このような構成によって、前記開口部に容易に係止することが可能であり、近接して設けられている前記複数の誘導部本体の間に液体を誘導して、外部に少量ずつ吐出することができる液体誘導具を提供することができ、前記液体誘導部の端部において毛管力が発生し、液体を懸滴の状態にしてから吐出させることができるようになる。そのため、外部に少量ずつ吐出することが容易になる。
【0011】
本発明の好ましい形態では、前記係止部は、弾性を有し、前記開口部の内周面に嵌め込まれることで係止される。
このような構成によって、様々な形状の開口部に、前記係止部を取り付けることができるようになるとともに、前記開口部の一部を覆うことになるため、前記液体誘導部に伝う液体の量を抑制することができるようになる。
【0012】
本発明の好ましい形態では、前記係止部は、前記開口部に取り付けられた際に前記開口部の外側に向かって突出する突出部を有する。
このような構成によって、前記開口部に取り付けられた前記液体誘導具の取り外しを容易にすることができるようになる。
【0013】
本発明の好ましい形態では、前記係止部及び前記液体誘導部は、一枚の平板部材を加工することによって形成されている。
このような構成によって、構成が簡単になり、容易に大量生産を行うことができるようになる。
【発明の効果】
【0014】
上記課題を解決する本発明によって、簡単な構成で取り扱いやすく、内部の液体を溢さずに少量ずつ外部に吐出可能な液体誘導具を提供することができるようになる。
【図面の簡単な説明】
【0015】
【
図1】本発明の第一の実施形態に係る、液体誘導具の斜視図である。
【
図2】本発明の第一の実施形態に係る、液体誘導具の六面図である。
【
図3】本発明の第一の実施形態に係る、液体誘導具の使用の態様を表す模式図である。
【
図4】本発明の第一の実施形態に係る、液体誘導具の変更例を表す斜視図である。
【
図5】本発明の第二の実施形態に係る、液体誘導具の斜視図である。
【
図6】本発明の第二の実施形態に係る、液体誘導具の六面図である。
【
図7】本発明の第二の実施形態に係る、容器に装着された液体誘導具の模式図である。
【
図8】本発明の第二の実施形態に係る、液体誘導具の製造方法を表す模式図である。
【
図9】本発明の第二の実施形態に係る、液体誘導具の使用の態様を表す模式図である。
【発明を実施するための形態】
【0016】
図面を用いて、本発明の各実施形態に係る液量調整具について説明する。説明では、まず液体誘導具の構成について詳述し、次に製造方法、実施の方法について詳述し、最後に他の実施例について詳述する。

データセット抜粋
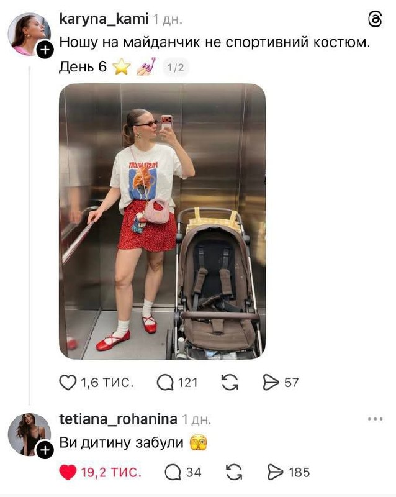The image size is (396, 497).
Task: Like the post with 1,6 тис. likes
Action: click(x=68, y=382)
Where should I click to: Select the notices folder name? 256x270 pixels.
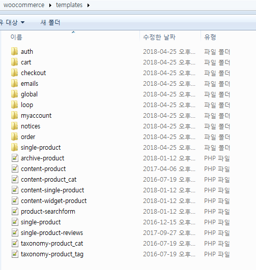pos(31,126)
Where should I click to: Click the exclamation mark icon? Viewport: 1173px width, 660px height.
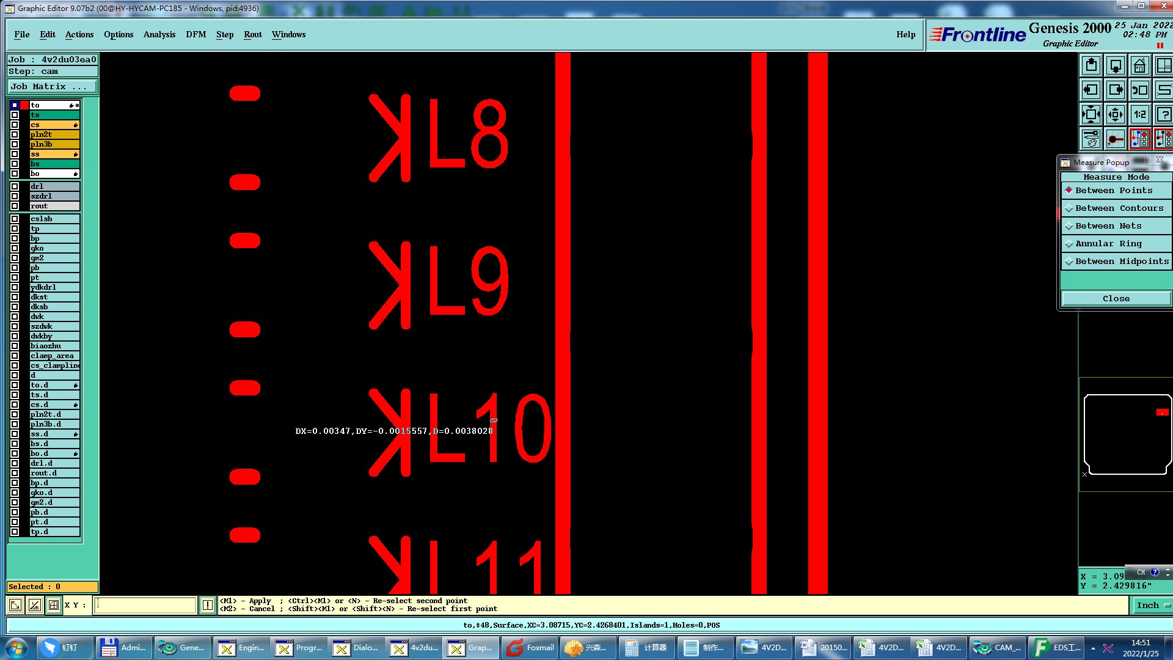208,605
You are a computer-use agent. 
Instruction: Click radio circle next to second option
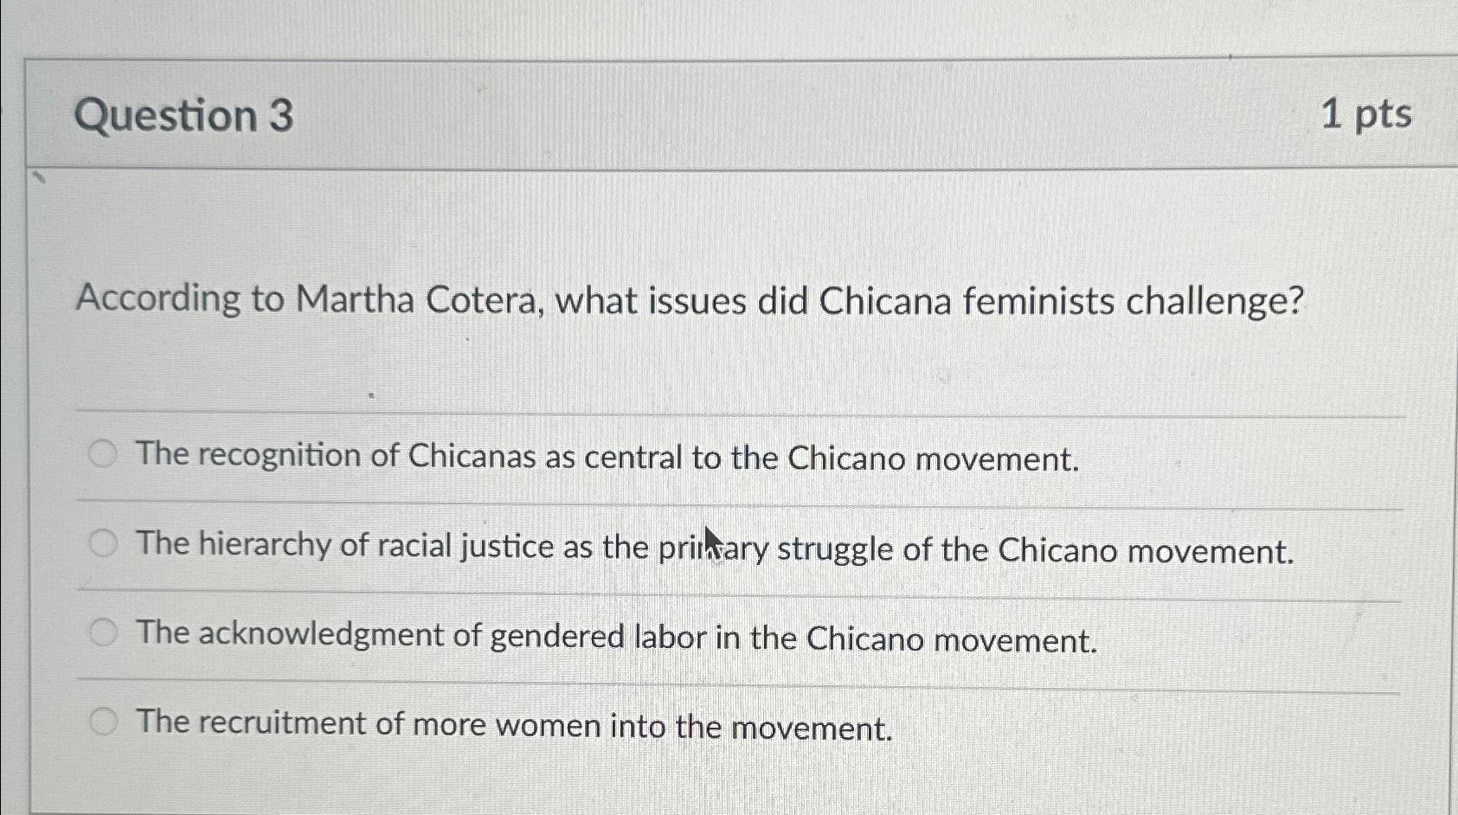click(105, 542)
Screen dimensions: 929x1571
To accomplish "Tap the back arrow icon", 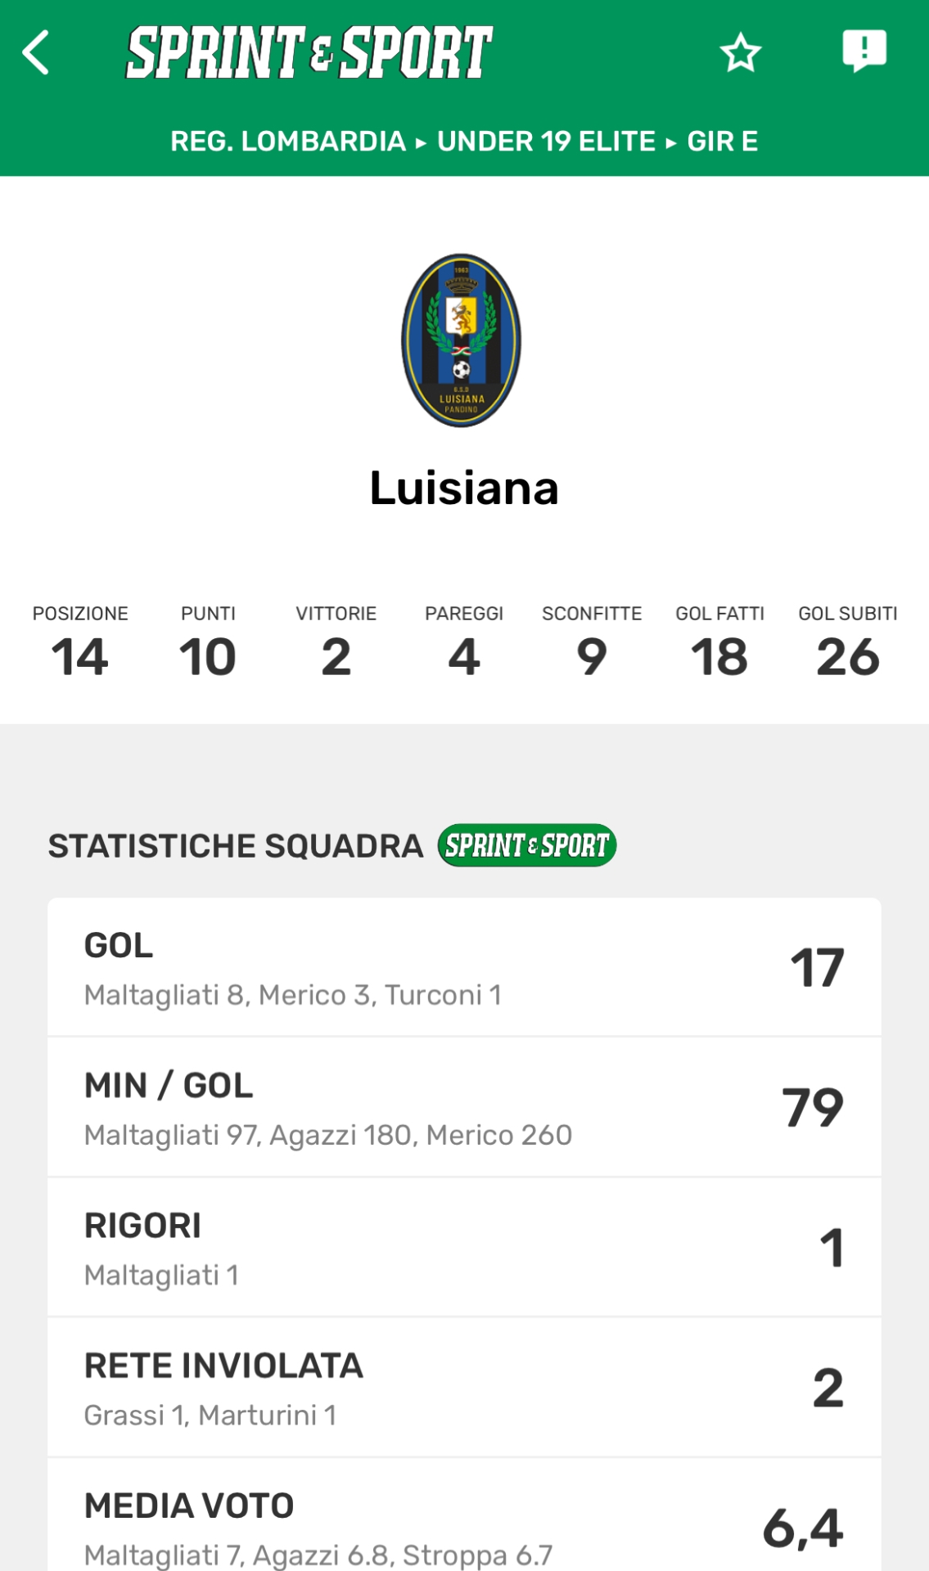I will [x=37, y=52].
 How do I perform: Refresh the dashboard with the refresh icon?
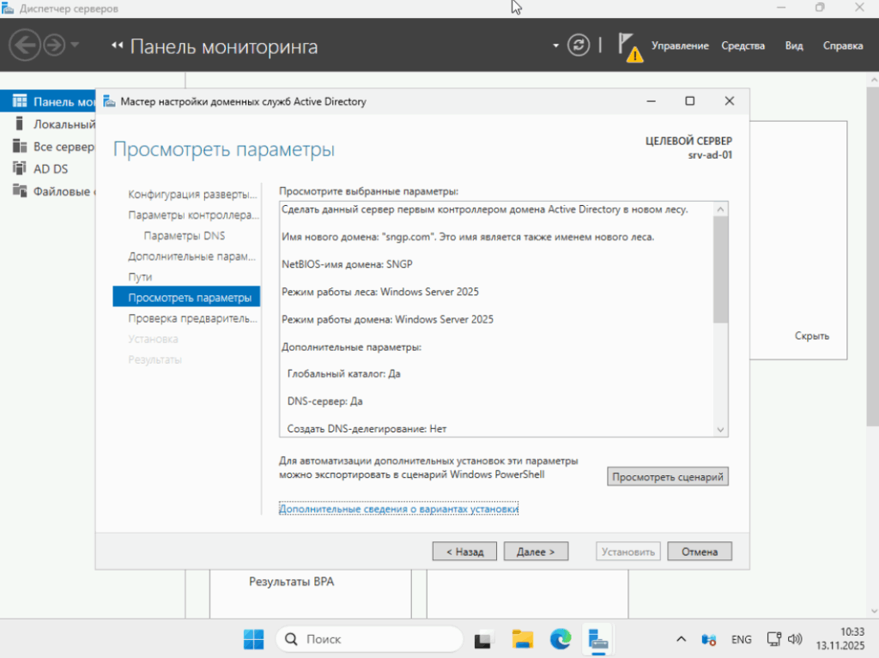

## 出題 A
液体誘導具に関する本文のうち、「このような構成によって、前記開口部に取り」から「行うことができるようになる。」までを一字も変えずに書き写せ。
## 出題 B
レコードの先頭の行から「click(105, 542)」を含む行までを、両端の行も含めてそのまま抜き出せ。画像は答えに入れないこと。

## 解答 A
このような構成によって、前記開口部に取り付けられた前記液体誘導具の取り外しを容易にすることができるようになる。
【0013】
本発明の好ましい形態では、前記係止部及び前記液体誘導部は、一枚の平板部材を加工することによって形成されている。
このような構成によって、構成が簡単になり、容易に大量生産を行うことができるようになる。

## 解答 B
The image size is (396, 497).
Task: Like the post with 1,6 тис. likes
Action: click(x=68, y=382)
Where should I click to: Select the notices folder name? 256x270 pixels.
pos(31,126)
Where should I click to: Click the exclamation mark icon? Viewport: 1173px width, 660px height.
208,605
You are a computer-use agent. 
Instruction: Click radio circle next to second option
click(105, 542)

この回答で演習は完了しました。